Android phone crashed, now 20x faster?!

xorbe

Supreme [H]ardness
Joined
Sep 26, 2008
Messages
6,031
My cheap Android (5.0.1 LG Sunset re-branded for Straight Talk) had gotten really slow. I tried uninstalling every unused app, and restarted the phone regularly. Multiple seconds to switch apps, painful to type, very laggy, unresponsive UI at every turn. I suspect it's something that got progressively worse. Today the phone kinda soft crashes, so I did another restart. It came up with a changed background, and is now crazy snappy and responsive, changes from txt msg to chat app to home screen instantly. What happened??? Seriously, I was waiting 4-5 seconds to switch apps, now it's basically instantaneous, 20x faster is not an exaggeration, probably even on the low side. This is like getting a new phone, lol.

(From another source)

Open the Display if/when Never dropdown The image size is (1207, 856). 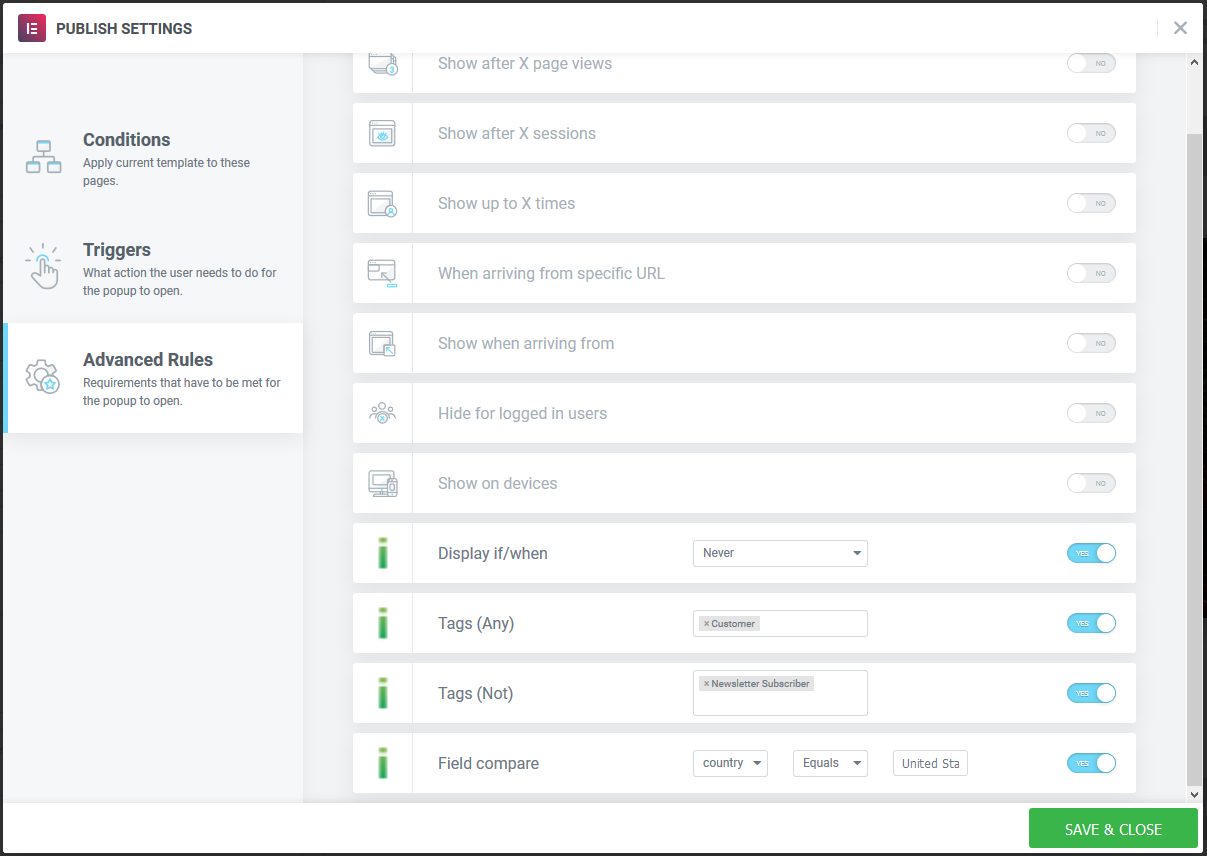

My installed apps: FB messenger, LINE messenger, Andoku 2 free (sudoku), Netflix / Crunchyroll, Trello (notes), QS Pro (adjusts my motorcycle quickshifter).
 
cheap android phones tend to get slower at a faster pace than flagships, but it sounds like something is wrong with your phone. try the warranty and get a replacement first
 
cheap android phones tend to get slower at a faster pace than flagships, but it sounds like something is wrong with your phone. try the warranty and get a replacement first

Haha way too late for that, for $79 phone. I really do think the software stack was gummed up somehow. It's actually been my favorite Android phone to date, the 'idle' battery life is excellent, 3 days. If it gets slow again, I'll try a reset / wipe.
 
Did you notice any changes in the android version? Or was all the data there when you restarted it?
 
Did you notice any changes in the android version? Or was all the data there when you restarted it?

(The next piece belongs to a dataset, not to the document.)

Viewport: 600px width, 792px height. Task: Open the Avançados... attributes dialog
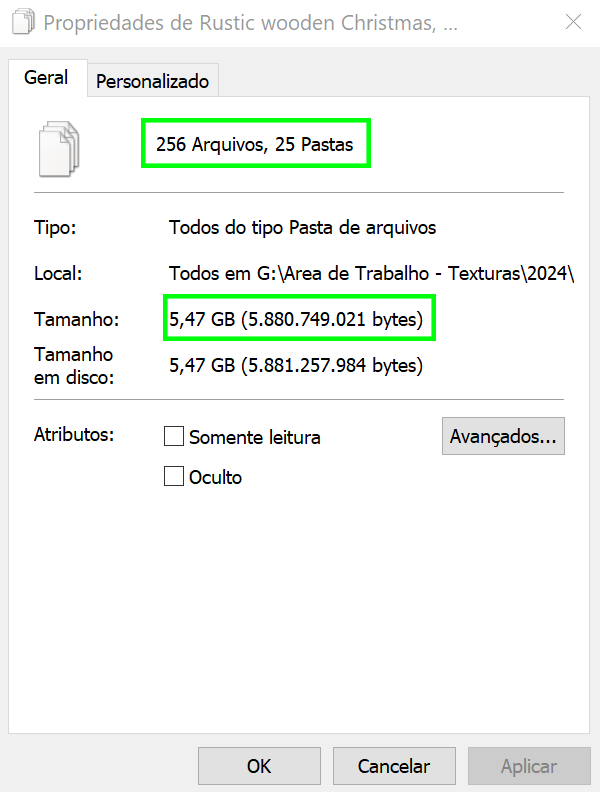pos(503,436)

I don't think it upgraded, and I seriously doubt Straight Talk would push an upgrade for this cheaper older phone. All my data is otherwise there. I doubt anyone can answer the question, but I wanted to throw it out there just in case this is a known issue with some Androids.
 
I don't think it upgraded, and I seriously doubt Straight Talk would push an upgrade for this cheaper older phone. All my data is otherwise there. I doubt anyone can answer the question, but I wanted to throw it out there just in case this is a known issue with some Androids.
Honestly, I haven't heard of it! Though resetting the phone makes a difference
 
Okay my best guess is that some "app cache" probably got corrupted, and vm code was probably translating all the time. I bet a phone reset would probably clear that right up next time.
 
So my phone got slower and slower with time again. I think I found the answer. I went into Settings -> Storage -> Cached Data and it was about 1.5GB, and after I cleared that, switching apps was faster. It's only 5MB after a couple days, so something causes it to balloon at some point.
 
You rebooted it, even though it wasn't a manual reboot. :)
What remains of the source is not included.